Dazu gehört auch durch eine Ausstellung. Die Schau mit dem Titel "Cluny als europäischer Gipfelpunkt romanischer Kunst" ist ein Höhepunkt im europäischen Kunstkalender. Eine glänzende Feier von Ästhetik und Spiritualität der Romanik.

Der Kurator Jean-Paul Ciret:

"Dies ist eine Ausstellung, wie sie noch nie zu sehen war. Dutzende Objekte, die seit dem 18.Jahrhundert getrennt waren und in ganz verschiedenen Ländern lagerten, werden jetzt zum ersten Mal wieder gezeigt. Und vielleicht auch zum letzten Mal. Wir haben von dieser Ausstellung immer wieder geträumt. Der große Cluny-Forscher Neil Stratford hat versucht, sie nach Brüssel zur EU zu holen – das ist immer wieder gescheitert. Aber jetzt ist sie hier, und darüber sind wir sehr glücklich."

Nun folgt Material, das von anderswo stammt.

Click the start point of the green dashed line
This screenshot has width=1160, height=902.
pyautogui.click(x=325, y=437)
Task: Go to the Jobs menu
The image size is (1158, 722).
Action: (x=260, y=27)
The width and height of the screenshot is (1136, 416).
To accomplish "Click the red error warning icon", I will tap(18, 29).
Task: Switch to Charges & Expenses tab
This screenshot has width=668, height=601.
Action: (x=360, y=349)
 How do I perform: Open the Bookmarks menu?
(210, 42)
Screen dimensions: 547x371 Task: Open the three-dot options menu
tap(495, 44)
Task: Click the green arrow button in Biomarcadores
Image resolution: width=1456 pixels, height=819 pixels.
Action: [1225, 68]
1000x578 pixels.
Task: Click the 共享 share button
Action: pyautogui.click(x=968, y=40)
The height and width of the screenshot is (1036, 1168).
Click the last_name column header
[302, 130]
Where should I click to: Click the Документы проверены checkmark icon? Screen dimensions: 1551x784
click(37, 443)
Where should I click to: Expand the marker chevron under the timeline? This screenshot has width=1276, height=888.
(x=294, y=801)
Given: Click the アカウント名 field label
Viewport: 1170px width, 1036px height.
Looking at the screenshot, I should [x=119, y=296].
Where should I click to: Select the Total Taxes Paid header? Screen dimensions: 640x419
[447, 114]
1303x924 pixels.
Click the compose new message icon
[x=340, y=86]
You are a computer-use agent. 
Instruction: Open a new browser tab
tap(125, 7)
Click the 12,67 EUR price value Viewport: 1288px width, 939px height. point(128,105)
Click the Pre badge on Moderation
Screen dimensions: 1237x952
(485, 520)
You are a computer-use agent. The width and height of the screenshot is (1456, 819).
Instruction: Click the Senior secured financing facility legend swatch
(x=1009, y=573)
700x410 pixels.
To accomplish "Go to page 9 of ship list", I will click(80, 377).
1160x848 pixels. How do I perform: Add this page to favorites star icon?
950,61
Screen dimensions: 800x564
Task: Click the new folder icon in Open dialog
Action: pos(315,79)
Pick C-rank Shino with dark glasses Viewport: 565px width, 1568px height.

Wer die fantastischen Säulen mit ihren Verzierungen aus dem 11. und 12. Jahrhundert gesehen hat, die machtvolle Kunst des Geschichtenerzählens durch Skulpturen, Reliefs und Kapitele, der sieht die romanische Kunst ganz neu: nicht als geduckten Vorläufer der Gotik, sondern als einen Höhepunkt der europäischen Kulturgeschichte. Schon wegen dieser Ausstellung lohnt der Weg nach Cluny.

Und dann gibt es noch etwas ganz anderes, geradezu Futuristisches: das Gonzo-Projekt, eine virtuelle Darstellung, die Cluny so zeigt, wie es einmal war. Im Computer entstehen Hunderte hintereinander gelegter Steinbögen neu, die Kaskaden von Spitzpfeilern und Fenstern, Säulengängen, Bilder, die die Romantik mit Zeichnungen erträumt hat. Schon eine Nebenkapelle war hier so groß wie anderswo eine Kirche.

Der Informatiker Christian Père, der viele Jahre für Boeing und EADS gearbeitet hat, hat diese einmalige virtuelle Welt im Computer geschaffen – zusammen mit Kunsthistorikern, Archäologen und Historikern – ein Gipfel interdisziplinärer Zusammenarbeit. Christian Père:

"Von der großen Kirche in Cluny mit 187 Metern Länge sind heute nur noch acht Prozent übrig. Dank der Informationstechnologie können wir jetzt die übrigen 92 Prozent errechnen und damit 100 Prozent der Kirche wiederherstellen. Mit Lasern, Scannern und 3D-Technologie haben wir, ausgehend von den Fundstücken, den Raum vermessen. Die 100.000 Besucher von Cluny pro Jahr, die eine Kirche besuchen wollen, die paradoxerweise verschwunden ist – sie werden bald einen ganz neuen Film sehen."

Gonzo war der Gründervater und Inspirator von Cluny. Ein Mönch aus dem 11. Jahrhundert, der der Legende nach von Cluny geträumt hat. Gott befahl ihm im Traum, diese Kirche zu bauen. Jetzt, im Jahre 2010, da Cluny neu entsteht, wird Gonzos Traum noch einmal wahr.